# Stored data

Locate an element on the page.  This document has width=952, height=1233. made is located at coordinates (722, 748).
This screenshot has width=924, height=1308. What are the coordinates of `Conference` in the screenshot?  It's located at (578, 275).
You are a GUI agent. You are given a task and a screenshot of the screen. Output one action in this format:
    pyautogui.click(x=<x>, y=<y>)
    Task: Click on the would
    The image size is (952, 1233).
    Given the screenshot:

* * *

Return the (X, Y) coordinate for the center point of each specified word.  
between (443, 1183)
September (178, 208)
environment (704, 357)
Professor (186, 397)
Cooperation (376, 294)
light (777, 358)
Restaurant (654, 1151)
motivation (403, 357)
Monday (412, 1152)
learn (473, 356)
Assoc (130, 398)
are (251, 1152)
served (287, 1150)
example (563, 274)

---

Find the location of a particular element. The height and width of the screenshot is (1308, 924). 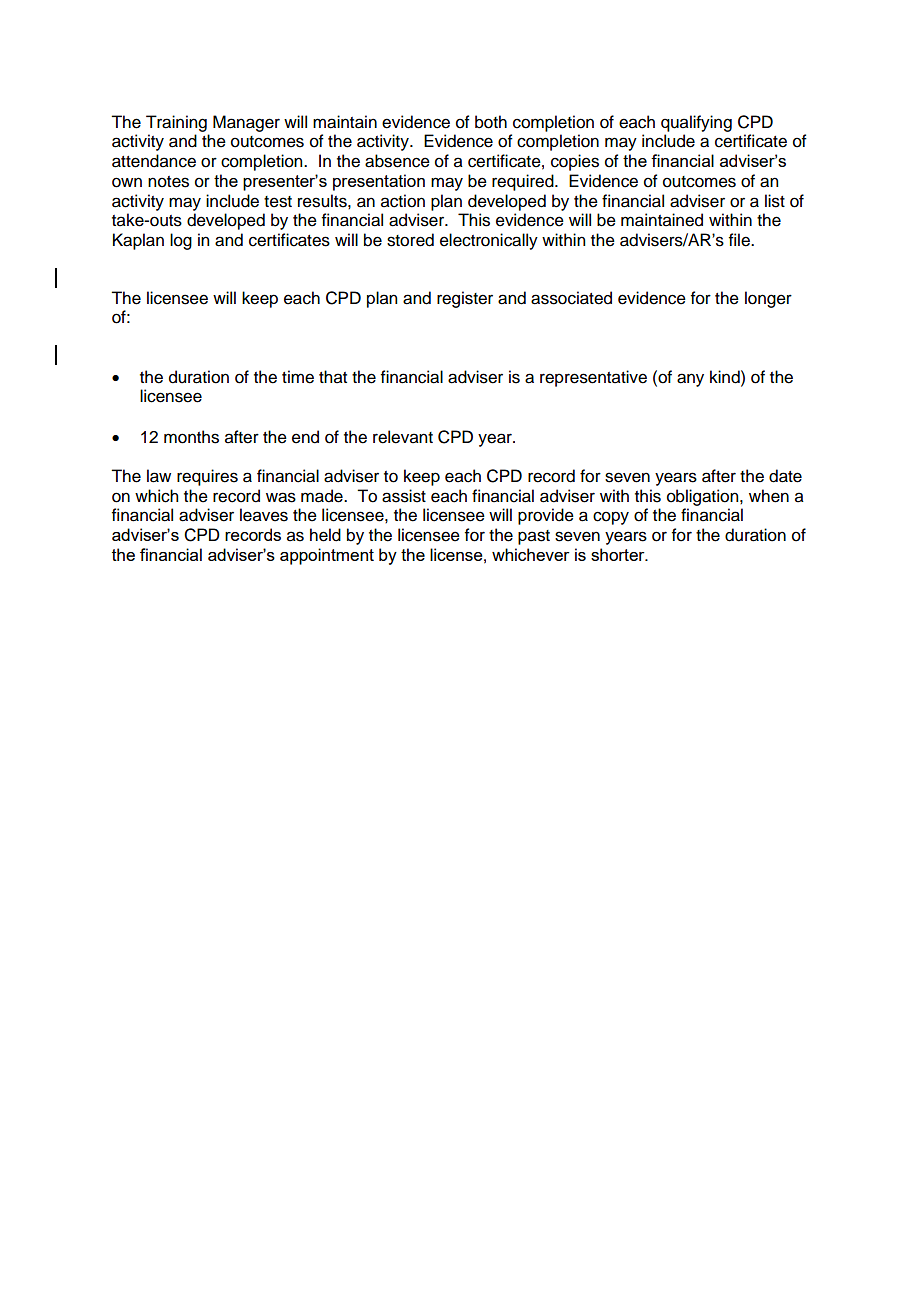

# Problem to solve
Can you rewrite the data from the line with "Restaurant (654, 1151)" to the line with "example (563, 274)", keeping each word but scaling its coordinates by 1.6 and rounding them to whole numbers, halves up?

# Reply to the exercise
Restaurant (1046, 1842)
motivation (645, 571)
Monday (659, 1843)
learn (757, 570)
Assoc (208, 637)
are (402, 1843)
served (459, 1840)
example (901, 438)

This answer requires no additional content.